━━ GIVEN PASSAGE ━━

[llvm] eaee477 - [LV] Use VScaleForTuning to allow wider epilogue VFs.

Thu Feb 3 07:40:48 PST 2022

Author: Sander de Smalen
Date: 2022-02-03T15:40:17Z
New Revision: eaee477edafed691dae206cea7c0a42893eb2821

URL: https://github.com/llvm/llvm-project/commit/eaee477edafed691dae206cea7c0a42893eb2821
DIFF: https://github.com/llvm/llvm-project/commit/eaee477edafed691dae206cea7c0a42893eb2821.diff

LOG: [LV] Use VScaleForTuning to allow wider epilogue VFs.

When the main loop is e.g. VF=vscale x 1 and the epilogue VF cannot
be any smaller, the vectorizer should try to estimate how many lanes are
executed at runtime and allow a suitable fixed-width VF to be chosen. It
can use VScaleForTuning to figure out what a suitable fixed-width VF could
be. For the case where the main loop VF is VF=vscale x 1, and VScaleForTuning=8,
it could still choose an epilogue VF upto VF=4.

This was a bit tricky to test, so this patch also introduces a wrapper
function to get 'VScaleForTuning' by also considering vscale_range.
If min and max are equal, then that will be the vscale we compile for.
It makes little sense to tune for a different width if the code
will not be portable for other widths.

Reviewed By: david-arm

Differential Revision: https://reviews.llvm.org/D118709

Added: 
    

Modified: 
    llvm/lib/Transforms/Vectorize/LoopVectorize.cpp
    llvm/test/Transforms/LoopVectorize/AArch64/sve-epilog-vect.ll

Removed: 
    


################################################################################
diff  --git a/llvm/lib/Transforms/Vectorize/LoopVectorize.cpp b/llvm/lib/Transforms/Vectorize/LoopVectorize.cpp
index 3290439ecd070..21c16f07e2377 100644

--- a/llvm/lib/Transforms/Vectorize/LoopVectorize.cpp
+++ b/llvm/lib/Transforms/Vectorize/LoopVectorize.cpp
@@ -1701,6 +1701,11 @@ class LoopVectorizationCostModel {
 private:
   unsigned NumPredStores = 0;
 
+  /// Convenience function that returns the value of vscale_range iff
+  /// vscale_range.min == vscale_range.max or otherwise returns the value
+  /// returned by the corresponding TLI method.

━━━
━━ DATASET EXCERPT ━━

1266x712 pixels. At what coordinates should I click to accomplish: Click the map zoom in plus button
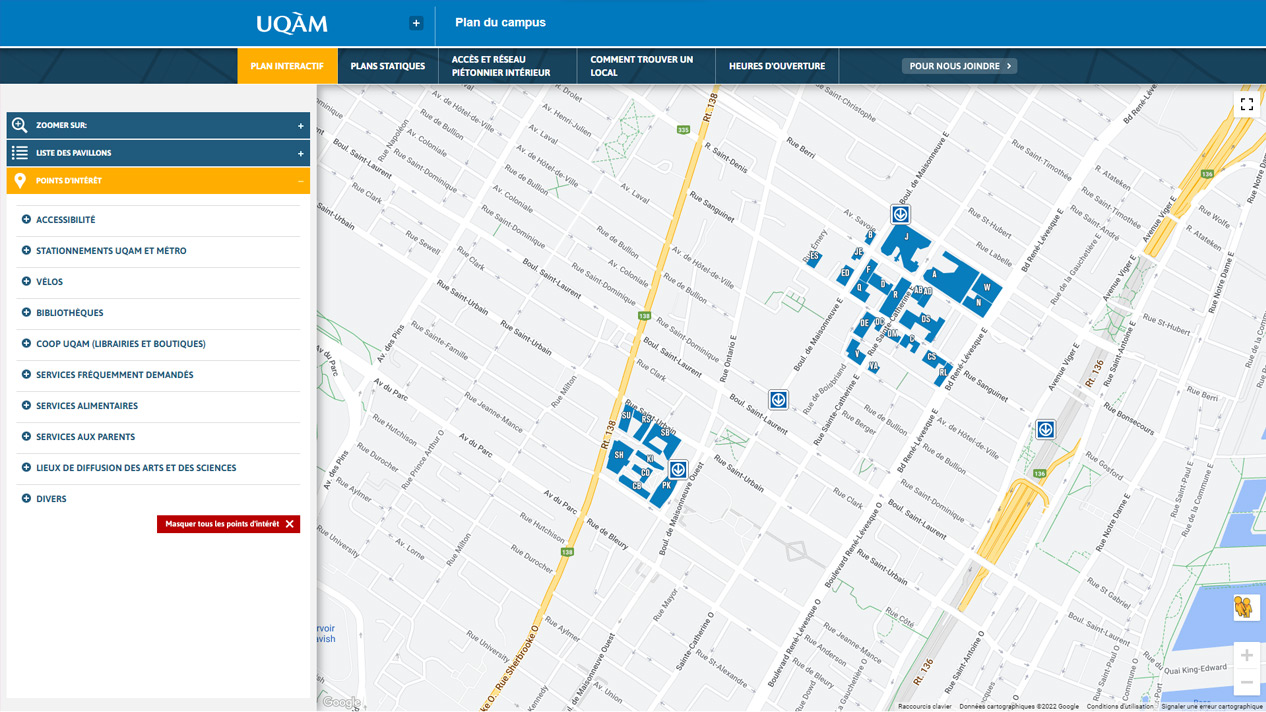pos(1246,656)
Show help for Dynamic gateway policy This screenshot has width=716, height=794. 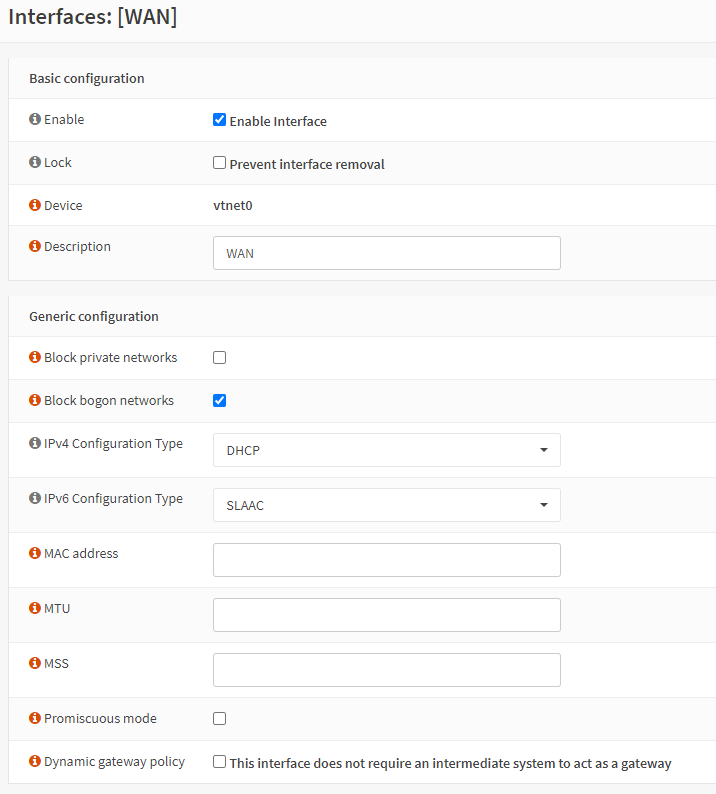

━━━

Pick up the LLVM commit page on wider epilogue VFs where it stops, and continue its diff to LoopVectorize.cpp.

+  Optional<unsigned> getVScaleForTuning() const;
+
   /// \return An upper bound for the vectorization factors for both
   /// fixed and scalable vectorization, where the minimum-known number of
   /// elements is a power-of-2 larger than zero. If scalable vectorization is
@@ -5600,6 +5605,18 @@ ElementCount LoopVectorizationCostModel::getMaximizedVFForTarget(
   return MaxVF;
 }
 
+Optional<unsigned> LoopVectorizationCostModel::getVScaleForTuning() const {
+  if (TheFunction->hasFnAttribute(Attribute::VScaleRange)) {
+    auto Attr = TheFunction->getFnAttribute(Attribute::VScaleRange);
+    auto Min = Attr.getVScaleRangeMin();
+    auto Max = Attr.getVScaleRangeMax();
+    if (Max && Min == Max)
+      return Max;
+  }
+
+  return TTI.getVScaleForTuning();
+}
+
 bool LoopVectorizationCostModel::isMoreProfitable(
     const VectorizationFactor &A, const VectorizationFactor &B) const {
   InstructionCost CostA = A.Cost;
@@ -5624,7 +5641,7 @@ bool LoopVectorizationCostModel::isMoreProfitable(
   // Improve estimate for the vector width if it is scalable.
   unsigned EstimatedWidthA = A.Width.getKnownMinValue();
   unsigned EstimatedWidthB = B.Width.getKnownMinValue();
-  if (Optional<unsigned> VScale = TTI.getVScaleForTuning()) {
+  if (Optional<unsigned> VScale = getVScaleForTuning()) {
     if (A.Width.isScalable())
       EstimatedWidthA *= VScale.getValue();
     if (B.Width.isScalable())
@@ -5673,7 +5690,7 @@ VectorizationFactor LoopVectorizationCostModel::selectVectorizationFactor(
 
 #ifndef NDEBUG
     unsigned AssumedMinimumVscale = 1;
-    if (Optional<unsigned> VScale = TTI.getVScaleForTuning())
+    if (Optional<unsigned> VScale = getVScaleForTuning())
       AssumedMinimumVscale = VScale.getValue();
     unsigned Width =
         Candidate.Width.isScalable()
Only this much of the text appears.